---- EXTRACTED RECORDS

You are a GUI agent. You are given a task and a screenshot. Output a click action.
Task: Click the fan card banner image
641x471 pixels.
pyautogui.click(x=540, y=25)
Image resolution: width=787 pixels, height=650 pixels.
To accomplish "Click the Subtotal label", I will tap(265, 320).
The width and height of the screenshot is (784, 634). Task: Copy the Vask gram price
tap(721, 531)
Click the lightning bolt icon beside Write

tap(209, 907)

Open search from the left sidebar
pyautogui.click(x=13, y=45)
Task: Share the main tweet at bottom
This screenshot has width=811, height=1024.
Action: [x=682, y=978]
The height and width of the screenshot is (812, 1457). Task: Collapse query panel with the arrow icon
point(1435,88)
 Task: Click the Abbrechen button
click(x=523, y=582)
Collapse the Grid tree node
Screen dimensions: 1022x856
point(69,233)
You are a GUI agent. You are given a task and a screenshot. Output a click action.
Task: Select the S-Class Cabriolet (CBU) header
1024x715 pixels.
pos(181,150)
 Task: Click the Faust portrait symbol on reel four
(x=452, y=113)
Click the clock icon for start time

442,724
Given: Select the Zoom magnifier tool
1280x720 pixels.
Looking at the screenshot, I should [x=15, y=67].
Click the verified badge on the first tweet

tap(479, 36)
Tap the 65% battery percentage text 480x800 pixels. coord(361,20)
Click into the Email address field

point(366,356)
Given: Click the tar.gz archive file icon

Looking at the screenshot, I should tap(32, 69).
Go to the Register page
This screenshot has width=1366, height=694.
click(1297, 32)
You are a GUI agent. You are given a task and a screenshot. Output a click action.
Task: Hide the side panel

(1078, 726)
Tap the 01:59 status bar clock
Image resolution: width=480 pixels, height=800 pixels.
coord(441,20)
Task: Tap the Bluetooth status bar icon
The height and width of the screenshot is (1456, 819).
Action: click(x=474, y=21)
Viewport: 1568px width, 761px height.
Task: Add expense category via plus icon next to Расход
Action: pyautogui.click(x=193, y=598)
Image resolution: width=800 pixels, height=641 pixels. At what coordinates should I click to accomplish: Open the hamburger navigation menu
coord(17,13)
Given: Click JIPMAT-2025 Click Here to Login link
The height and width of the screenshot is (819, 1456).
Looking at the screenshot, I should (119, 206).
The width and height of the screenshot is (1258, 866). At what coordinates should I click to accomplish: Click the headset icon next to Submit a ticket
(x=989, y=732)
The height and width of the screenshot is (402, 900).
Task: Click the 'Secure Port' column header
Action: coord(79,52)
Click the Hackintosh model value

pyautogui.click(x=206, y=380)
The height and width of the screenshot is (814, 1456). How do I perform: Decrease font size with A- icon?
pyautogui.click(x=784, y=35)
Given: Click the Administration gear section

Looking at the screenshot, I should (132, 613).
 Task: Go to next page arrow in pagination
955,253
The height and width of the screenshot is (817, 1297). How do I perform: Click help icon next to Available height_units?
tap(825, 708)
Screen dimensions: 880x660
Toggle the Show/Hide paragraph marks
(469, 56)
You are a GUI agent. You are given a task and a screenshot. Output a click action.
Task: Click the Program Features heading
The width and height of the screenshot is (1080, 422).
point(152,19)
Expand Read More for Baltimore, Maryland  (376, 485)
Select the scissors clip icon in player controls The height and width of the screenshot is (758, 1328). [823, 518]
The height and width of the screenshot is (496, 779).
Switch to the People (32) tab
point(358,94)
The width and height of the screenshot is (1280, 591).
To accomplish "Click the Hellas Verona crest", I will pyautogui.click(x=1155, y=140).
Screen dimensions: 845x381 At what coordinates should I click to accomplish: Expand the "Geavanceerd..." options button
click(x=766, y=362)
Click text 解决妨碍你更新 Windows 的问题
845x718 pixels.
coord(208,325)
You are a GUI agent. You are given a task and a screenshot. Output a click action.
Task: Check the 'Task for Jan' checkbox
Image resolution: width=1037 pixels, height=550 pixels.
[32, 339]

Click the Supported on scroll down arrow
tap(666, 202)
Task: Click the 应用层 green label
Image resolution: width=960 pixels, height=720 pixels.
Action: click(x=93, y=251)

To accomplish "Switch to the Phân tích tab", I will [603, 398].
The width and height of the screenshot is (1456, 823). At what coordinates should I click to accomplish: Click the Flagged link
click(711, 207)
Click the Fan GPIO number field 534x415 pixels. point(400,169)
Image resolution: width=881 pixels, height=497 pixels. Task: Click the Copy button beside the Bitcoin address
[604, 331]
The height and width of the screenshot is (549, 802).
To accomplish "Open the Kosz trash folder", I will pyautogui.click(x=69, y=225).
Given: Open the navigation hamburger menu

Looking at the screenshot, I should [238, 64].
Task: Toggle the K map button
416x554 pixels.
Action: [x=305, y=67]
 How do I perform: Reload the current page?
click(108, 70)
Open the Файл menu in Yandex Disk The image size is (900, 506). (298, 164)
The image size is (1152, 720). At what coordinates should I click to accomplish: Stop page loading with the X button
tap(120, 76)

--------

WORK INSTRUCTIONS: Your answer should be only the number of lines, in the entries above, that include "will".

RESULT BELOW: 4